Pick out and copy every line in the items below that contains the word "each". Case counts.

• • • •

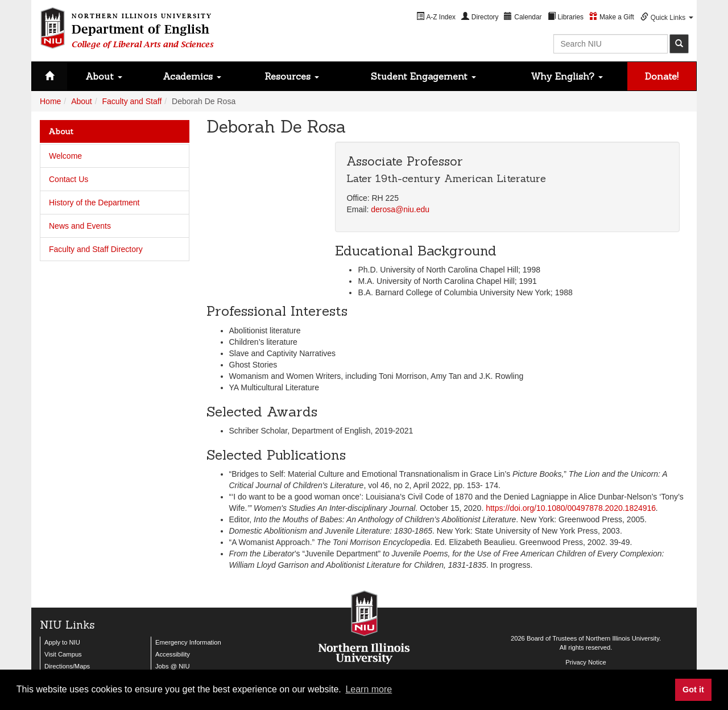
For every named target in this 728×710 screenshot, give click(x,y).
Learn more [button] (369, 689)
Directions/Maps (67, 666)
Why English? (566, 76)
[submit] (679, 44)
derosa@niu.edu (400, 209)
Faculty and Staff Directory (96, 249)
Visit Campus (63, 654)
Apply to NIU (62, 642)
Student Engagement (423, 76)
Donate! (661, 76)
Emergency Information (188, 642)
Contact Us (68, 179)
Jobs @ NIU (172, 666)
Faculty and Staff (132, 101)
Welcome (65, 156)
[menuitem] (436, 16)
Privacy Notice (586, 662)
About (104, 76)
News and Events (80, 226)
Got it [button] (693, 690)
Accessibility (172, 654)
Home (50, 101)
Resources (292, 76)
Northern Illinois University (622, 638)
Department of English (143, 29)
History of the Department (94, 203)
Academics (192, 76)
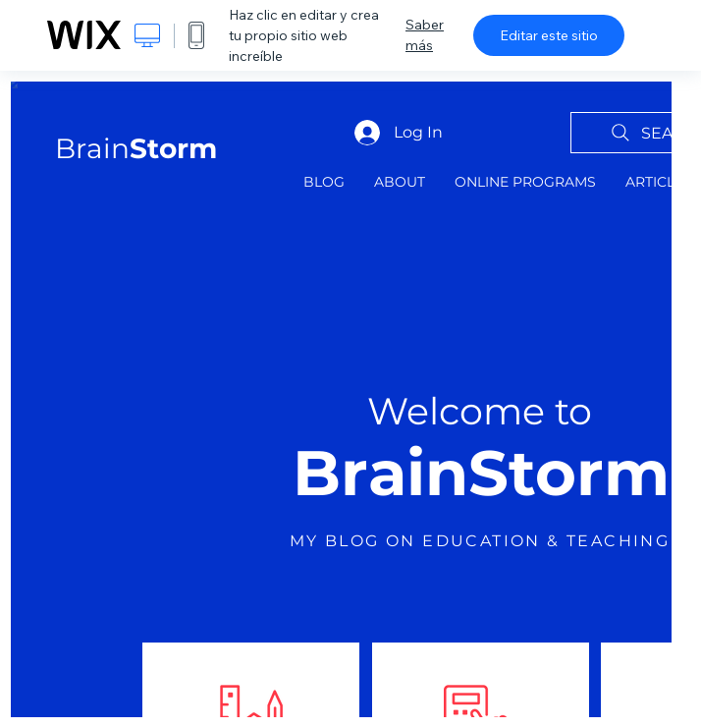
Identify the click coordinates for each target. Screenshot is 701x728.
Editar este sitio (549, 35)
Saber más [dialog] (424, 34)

• • • •

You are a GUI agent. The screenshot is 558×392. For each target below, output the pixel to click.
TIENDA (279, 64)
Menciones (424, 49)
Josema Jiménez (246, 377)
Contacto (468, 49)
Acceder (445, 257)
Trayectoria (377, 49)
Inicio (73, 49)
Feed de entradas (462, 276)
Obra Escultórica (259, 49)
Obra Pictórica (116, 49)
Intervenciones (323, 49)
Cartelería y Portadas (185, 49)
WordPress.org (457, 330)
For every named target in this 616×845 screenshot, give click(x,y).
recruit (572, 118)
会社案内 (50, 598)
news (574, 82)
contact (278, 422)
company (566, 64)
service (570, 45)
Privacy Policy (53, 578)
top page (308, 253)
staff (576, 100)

• • • •

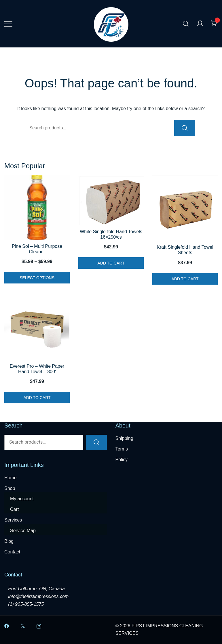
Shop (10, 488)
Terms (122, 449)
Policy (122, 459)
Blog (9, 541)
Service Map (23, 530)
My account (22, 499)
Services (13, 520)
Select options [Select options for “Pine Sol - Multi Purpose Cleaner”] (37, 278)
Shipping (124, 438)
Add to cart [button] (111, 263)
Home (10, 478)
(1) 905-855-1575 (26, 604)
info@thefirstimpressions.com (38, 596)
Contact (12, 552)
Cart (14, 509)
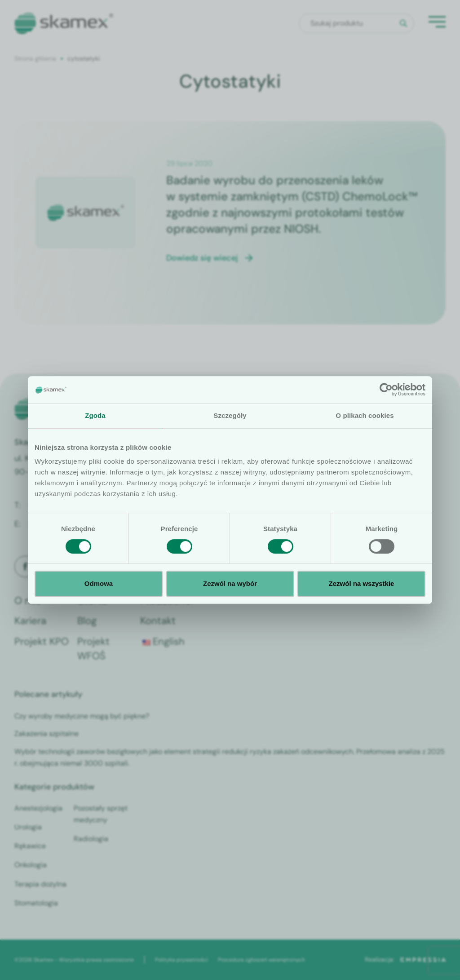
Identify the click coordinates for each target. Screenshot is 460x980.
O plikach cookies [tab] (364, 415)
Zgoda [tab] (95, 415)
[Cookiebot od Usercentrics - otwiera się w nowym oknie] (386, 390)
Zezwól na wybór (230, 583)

• • • •

■ **SOLUTION TO THIS PROBLEM**:
Identify the click coordinates for each target. Screenshot is 701x728.
You are a GUI agent. The screenshot is 558×392. For each target below, output the pixel to click.
Identify the click coordinates for each target. Screenshot is 460x980.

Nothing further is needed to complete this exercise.